Emerging Mergers And Acquisitions
2014 was a banner year for mergers and acquisitions — especially mega deals in the chemicals and energy sector. Just yesterday, Shell announced it could be gobbling up UK-based BG Group in what would be one of the biggest energy mergers of all time.  

All this commotion has set off rampant speculation about what other big deals could be coming next. What does it mean for chemical manufacturers?

“Companies need to be asking, ‘Where am I? Am I a possible consolidator or will I be consolidated?’ And if you’re borderline, you need to figure out which side you want to be on and how you’re going to get there,” Brown says.

To figure out which side of the fence your company is likely to land on, Brown says companies should review their balance sheet and ask: How are our share prices holding up? Are we in a competitive position?

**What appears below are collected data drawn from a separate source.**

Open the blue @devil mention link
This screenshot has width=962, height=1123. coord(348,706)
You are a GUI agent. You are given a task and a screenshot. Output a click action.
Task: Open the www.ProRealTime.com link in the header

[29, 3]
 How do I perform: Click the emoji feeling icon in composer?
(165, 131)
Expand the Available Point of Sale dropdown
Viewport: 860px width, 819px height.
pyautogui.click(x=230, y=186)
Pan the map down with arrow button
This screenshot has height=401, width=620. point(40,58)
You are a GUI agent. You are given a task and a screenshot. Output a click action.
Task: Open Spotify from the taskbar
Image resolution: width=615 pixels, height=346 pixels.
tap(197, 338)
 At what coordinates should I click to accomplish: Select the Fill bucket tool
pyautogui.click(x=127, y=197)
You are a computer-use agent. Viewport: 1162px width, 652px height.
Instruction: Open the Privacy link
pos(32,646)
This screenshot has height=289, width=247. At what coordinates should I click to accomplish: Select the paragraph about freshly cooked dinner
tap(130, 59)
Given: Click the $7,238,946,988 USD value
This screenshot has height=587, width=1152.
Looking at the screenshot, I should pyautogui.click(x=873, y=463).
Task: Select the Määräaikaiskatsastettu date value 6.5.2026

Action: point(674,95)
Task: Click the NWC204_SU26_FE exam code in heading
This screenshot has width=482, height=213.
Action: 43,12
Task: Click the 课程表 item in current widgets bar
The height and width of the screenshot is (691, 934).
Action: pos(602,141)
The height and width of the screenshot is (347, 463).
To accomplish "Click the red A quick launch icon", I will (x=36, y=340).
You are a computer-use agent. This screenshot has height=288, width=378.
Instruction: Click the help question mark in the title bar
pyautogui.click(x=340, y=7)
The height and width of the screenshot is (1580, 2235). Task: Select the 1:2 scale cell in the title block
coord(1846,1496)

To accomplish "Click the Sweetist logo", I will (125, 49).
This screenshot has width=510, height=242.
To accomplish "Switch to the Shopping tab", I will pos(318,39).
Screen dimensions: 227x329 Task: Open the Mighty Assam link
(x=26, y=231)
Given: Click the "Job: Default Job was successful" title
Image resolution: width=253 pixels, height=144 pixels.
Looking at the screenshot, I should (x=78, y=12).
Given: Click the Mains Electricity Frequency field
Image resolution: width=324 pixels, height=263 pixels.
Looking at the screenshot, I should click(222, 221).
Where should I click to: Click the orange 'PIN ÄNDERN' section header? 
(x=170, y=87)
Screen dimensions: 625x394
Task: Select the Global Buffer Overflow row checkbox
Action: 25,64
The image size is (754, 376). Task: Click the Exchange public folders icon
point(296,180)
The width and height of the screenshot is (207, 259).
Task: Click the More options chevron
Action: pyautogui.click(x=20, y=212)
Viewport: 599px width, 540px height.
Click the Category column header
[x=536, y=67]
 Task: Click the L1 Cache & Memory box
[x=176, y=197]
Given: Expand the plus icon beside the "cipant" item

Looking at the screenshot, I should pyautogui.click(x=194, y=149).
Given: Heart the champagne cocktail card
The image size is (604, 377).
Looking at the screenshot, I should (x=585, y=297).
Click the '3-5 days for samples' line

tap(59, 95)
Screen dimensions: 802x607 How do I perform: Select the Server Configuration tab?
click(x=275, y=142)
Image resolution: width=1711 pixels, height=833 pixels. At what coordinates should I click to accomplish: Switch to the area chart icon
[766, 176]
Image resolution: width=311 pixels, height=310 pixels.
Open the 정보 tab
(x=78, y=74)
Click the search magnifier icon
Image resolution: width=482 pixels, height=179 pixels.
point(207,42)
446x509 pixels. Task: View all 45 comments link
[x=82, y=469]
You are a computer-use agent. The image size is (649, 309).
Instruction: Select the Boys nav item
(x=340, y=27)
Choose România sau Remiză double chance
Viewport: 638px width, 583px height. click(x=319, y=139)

Do we have the ability to take on significant debt?

If it would be more advantageous for your company to be acquired, Brown suggests taking this opportunity to think about how to make the company look attractive to the best buyers.

“If you’re going to get bought, get bought by the No. 1 top dog,” he says. “Don’t be shy about shopping yourself out.”

The Mighty Dollar
In recent months, the dollar has hit its highest worth in 12 years. While this is lovely news if you’re heading to Europe on holiday, how it impacts your business is much more complicated.

For manufacturers who rely on exports, the situation has put the squeeze on earnings. Chemical giant Procter & Gamble recently blamed slower earnings on a strong dollar that makes its products pricier — and less competitive — overseas.

But for companies who import raw materials or are sitting on dollars that are suddenly more valuable, it could be time to look at ways to expand or move facilities to locations that are more profitable.  

“You should be thinking: ‘Should we moth ball another location that’s become less competitive?’” Brown says. “You’ve got a great opportunity to go out and look at distressed assets, and do some strategic acquisitions.”


Thack Brown was a keynote speaker at the SAP For Chemicals conference March 25-27, in Atlanta, Georgia.